• **WRITTEN INSTRUCTION**
Rewrite the rows from the one containing "Loja (1056, 97)" through the one containing "Januar 2024 (822, 840)", changing "Januar" to "Jänner" and leaving everything else the same.

• **EXTRACTED ENTRIES**
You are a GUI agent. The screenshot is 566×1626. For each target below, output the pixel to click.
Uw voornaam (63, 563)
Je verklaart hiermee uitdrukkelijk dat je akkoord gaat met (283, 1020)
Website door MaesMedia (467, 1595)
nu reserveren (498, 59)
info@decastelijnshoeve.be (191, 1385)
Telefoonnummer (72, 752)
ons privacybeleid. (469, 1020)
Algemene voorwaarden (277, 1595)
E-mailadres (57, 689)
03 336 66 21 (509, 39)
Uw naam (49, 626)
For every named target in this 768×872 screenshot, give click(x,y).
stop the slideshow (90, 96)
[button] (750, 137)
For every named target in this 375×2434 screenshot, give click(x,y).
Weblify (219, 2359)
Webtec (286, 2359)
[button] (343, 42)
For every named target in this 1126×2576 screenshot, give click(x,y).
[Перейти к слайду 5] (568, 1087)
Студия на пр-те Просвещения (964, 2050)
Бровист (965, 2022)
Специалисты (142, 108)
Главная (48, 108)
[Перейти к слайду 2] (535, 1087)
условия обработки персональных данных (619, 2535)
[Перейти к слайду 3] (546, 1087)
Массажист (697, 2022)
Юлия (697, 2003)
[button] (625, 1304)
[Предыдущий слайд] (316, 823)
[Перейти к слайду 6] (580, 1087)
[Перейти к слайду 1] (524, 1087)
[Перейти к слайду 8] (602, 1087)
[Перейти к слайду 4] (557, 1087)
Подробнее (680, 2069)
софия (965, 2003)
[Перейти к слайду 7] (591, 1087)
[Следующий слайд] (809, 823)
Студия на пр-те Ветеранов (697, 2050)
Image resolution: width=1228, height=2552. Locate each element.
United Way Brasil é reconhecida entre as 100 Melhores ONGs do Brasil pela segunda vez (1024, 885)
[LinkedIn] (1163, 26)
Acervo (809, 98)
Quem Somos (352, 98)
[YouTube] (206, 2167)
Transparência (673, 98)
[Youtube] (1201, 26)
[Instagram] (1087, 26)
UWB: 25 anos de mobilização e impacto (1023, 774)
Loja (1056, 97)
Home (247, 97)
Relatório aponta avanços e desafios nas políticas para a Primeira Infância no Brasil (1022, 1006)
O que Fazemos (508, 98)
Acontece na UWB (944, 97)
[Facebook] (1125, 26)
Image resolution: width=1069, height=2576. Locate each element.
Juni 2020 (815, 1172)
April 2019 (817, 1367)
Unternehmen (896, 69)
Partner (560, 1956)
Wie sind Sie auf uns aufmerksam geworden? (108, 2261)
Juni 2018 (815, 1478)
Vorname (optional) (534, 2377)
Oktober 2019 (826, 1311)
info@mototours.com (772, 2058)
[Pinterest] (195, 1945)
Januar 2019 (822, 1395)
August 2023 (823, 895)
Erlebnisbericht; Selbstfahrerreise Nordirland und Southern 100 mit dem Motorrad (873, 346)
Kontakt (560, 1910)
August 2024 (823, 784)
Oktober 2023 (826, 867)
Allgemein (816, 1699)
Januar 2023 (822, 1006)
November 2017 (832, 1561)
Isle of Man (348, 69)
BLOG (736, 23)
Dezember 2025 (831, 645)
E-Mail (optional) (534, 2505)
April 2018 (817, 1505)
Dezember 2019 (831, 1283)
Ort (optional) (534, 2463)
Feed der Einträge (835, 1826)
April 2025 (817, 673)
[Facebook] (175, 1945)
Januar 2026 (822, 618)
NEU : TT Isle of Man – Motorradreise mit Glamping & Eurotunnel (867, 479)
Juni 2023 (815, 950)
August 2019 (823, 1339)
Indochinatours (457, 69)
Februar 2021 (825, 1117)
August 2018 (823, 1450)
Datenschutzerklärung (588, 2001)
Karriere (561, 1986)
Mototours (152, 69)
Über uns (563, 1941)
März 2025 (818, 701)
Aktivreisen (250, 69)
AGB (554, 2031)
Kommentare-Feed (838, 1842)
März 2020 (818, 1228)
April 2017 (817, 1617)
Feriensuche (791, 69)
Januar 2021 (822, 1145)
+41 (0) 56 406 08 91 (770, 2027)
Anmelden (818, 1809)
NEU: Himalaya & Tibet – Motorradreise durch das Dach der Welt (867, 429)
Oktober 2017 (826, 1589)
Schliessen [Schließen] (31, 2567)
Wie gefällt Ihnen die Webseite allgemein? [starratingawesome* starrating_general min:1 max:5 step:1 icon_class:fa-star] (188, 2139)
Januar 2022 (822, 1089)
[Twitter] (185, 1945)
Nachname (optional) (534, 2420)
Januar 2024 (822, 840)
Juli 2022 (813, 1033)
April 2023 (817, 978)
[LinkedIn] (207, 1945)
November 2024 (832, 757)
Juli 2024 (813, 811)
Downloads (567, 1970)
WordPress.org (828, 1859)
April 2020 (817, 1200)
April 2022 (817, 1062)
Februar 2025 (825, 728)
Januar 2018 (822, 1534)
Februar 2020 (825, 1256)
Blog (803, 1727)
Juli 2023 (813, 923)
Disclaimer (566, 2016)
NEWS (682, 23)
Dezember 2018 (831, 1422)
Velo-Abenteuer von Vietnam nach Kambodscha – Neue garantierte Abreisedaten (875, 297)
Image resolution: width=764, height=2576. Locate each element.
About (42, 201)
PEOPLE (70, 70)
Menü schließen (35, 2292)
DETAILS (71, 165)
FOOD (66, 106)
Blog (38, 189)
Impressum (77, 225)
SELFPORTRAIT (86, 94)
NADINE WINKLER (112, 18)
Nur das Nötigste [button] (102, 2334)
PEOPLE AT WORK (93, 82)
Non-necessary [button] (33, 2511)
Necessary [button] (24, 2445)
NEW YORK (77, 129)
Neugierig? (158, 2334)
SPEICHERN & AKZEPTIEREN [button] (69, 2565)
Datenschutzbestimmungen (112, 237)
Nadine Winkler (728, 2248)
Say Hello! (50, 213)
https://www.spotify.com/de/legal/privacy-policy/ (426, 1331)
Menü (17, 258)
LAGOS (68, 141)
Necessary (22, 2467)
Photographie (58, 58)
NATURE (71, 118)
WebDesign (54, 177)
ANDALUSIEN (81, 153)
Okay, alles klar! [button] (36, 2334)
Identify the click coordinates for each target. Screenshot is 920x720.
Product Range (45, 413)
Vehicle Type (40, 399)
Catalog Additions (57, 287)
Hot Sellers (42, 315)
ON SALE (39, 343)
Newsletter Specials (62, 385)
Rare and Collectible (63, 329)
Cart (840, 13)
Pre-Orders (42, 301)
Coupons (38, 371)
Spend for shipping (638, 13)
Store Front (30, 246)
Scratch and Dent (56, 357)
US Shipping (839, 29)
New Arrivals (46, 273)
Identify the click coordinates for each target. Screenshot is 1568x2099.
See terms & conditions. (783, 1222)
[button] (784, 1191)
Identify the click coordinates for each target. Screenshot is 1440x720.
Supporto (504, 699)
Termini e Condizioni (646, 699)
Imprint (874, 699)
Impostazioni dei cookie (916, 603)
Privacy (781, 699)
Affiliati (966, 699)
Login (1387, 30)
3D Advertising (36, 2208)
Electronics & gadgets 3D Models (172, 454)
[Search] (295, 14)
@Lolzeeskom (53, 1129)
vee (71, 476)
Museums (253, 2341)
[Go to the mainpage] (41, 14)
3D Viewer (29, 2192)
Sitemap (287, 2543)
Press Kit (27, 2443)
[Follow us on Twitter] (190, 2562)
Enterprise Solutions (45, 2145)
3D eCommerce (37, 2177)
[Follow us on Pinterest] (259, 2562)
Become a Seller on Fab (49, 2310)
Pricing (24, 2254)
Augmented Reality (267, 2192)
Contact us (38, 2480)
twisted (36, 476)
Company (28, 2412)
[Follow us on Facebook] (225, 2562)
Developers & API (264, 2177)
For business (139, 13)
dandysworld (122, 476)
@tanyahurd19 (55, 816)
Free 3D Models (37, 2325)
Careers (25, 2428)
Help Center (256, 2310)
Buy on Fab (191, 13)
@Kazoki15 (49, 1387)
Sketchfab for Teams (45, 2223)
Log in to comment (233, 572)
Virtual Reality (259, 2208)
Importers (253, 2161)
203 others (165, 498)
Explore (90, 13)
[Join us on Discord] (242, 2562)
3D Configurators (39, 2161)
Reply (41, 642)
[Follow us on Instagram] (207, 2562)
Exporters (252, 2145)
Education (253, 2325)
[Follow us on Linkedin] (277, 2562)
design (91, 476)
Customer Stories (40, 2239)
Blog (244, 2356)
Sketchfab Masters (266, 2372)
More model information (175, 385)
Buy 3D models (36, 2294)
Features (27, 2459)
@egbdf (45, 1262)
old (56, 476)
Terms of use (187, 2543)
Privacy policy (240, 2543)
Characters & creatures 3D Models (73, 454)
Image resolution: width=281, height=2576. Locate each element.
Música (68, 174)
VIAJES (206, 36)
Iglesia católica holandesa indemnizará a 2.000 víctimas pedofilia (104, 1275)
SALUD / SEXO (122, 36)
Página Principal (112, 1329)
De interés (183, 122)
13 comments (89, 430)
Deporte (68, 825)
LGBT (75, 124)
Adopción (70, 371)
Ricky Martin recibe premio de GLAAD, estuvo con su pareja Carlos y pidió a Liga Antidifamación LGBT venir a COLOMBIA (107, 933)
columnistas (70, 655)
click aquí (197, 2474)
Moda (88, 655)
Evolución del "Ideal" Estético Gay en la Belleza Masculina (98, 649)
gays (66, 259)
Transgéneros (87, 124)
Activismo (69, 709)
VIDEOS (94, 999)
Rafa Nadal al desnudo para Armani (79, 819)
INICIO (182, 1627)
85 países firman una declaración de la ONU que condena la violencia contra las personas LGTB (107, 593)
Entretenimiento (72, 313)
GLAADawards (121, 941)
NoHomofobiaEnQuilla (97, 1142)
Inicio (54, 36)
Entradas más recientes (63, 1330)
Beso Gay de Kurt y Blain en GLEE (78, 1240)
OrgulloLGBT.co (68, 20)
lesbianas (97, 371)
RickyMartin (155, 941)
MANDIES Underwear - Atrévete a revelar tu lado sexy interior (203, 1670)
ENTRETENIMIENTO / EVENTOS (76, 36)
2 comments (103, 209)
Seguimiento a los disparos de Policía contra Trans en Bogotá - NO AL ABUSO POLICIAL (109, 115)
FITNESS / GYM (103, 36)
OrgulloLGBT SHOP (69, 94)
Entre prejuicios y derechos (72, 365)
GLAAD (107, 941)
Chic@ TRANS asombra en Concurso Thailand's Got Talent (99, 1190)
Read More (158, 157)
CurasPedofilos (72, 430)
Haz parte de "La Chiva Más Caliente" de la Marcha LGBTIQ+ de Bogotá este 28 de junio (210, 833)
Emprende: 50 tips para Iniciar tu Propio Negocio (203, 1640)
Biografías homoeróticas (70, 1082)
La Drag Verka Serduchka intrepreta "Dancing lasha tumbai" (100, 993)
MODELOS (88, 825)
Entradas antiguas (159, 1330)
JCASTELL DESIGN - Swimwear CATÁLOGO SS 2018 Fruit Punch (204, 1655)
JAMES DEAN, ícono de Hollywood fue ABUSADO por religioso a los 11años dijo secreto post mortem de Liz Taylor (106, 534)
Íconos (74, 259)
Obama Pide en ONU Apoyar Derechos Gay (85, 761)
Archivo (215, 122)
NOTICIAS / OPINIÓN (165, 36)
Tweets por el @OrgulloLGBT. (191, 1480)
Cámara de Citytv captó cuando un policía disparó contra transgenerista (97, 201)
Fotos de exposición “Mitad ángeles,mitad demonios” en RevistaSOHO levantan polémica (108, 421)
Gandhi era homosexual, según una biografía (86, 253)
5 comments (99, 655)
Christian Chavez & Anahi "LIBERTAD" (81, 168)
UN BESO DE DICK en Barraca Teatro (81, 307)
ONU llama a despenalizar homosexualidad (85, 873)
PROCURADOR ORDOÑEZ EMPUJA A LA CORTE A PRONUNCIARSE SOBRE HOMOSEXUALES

• **COMPLETE ANSWER**
Loja (1056, 97)
Home (247, 97)
Relatório aponta avanços e desafios nas políticas para a Primeira Infância no Brasil (1022, 1006)
O que Fazemos (508, 98)
Acontece na UWB (944, 97)
[Facebook] (1125, 26)
Image resolution: width=1069, height=2576. Locate each element.
Juni 2020 (815, 1172)
April 2019 (817, 1367)
Unternehmen (896, 69)
Partner (560, 1956)
Wie sind Sie auf uns aufmerksam geworden? (108, 2261)
Juni 2018 (815, 1478)
Vorname (optional) (534, 2377)
Oktober 2019 (826, 1311)
info@mototours.com (772, 2058)
[Pinterest] (195, 1945)
Jänner 2019 (822, 1395)
August 2023 (823, 895)
Erlebnisbericht; Selbstfahrerreise Nordirland und Southern 100 mit dem Motorrad (873, 346)
Kontakt (560, 1910)
August 2024 (823, 784)
Oktober 2023 (826, 867)
Allgemein (816, 1699)
Jänner 2023 (822, 1006)
November 2017 (832, 1561)
Isle of Man (348, 69)
BLOG (736, 23)
Dezember 2025 (831, 645)
E-Mail (optional) (534, 2505)
April 2018 (817, 1505)
Dezember 2019 (831, 1283)
Ort (optional) (534, 2463)
Feed der Einträge (835, 1826)
April 2025 (817, 673)
[Facebook] (175, 1945)
Jänner 2026 (822, 618)
NEU : TT Isle of Man – Motorradreise mit Glamping & Eurotunnel (867, 479)
Juni 2023 (815, 950)
August 2019 (823, 1339)
Indochinatours (457, 69)
Februar 2021 (825, 1117)
August 2018 (823, 1450)
Datenschutzerklärung (588, 2001)
Karriere (561, 1986)
Mototours (152, 69)
Über uns (563, 1941)
März 2025 (818, 701)
Aktivreisen (250, 69)
AGB (554, 2031)
Kommentare-Feed (838, 1842)
März 2020 (818, 1228)
April 2017 (817, 1617)
Feriensuche (791, 69)
Jänner 2021 (822, 1145)
+41 (0) 56 406 08 91 (770, 2027)
Anmelden (818, 1809)
NEU: Himalaya & Tibet – Motorradreise durch das Dach der Welt (867, 429)
Oktober 2017 (826, 1589)
Schliessen [Schließen] (31, 2567)
Wie gefällt Ihnen die Webseite allgemein? [starratingawesome* starrating_general min:1 max:5 step:1 icon_class:fa-star] (188, 2139)
Jänner 2022 (822, 1089)
[Twitter] (185, 1945)
Nachname (optional) (534, 2420)
Jänner 2024 (822, 840)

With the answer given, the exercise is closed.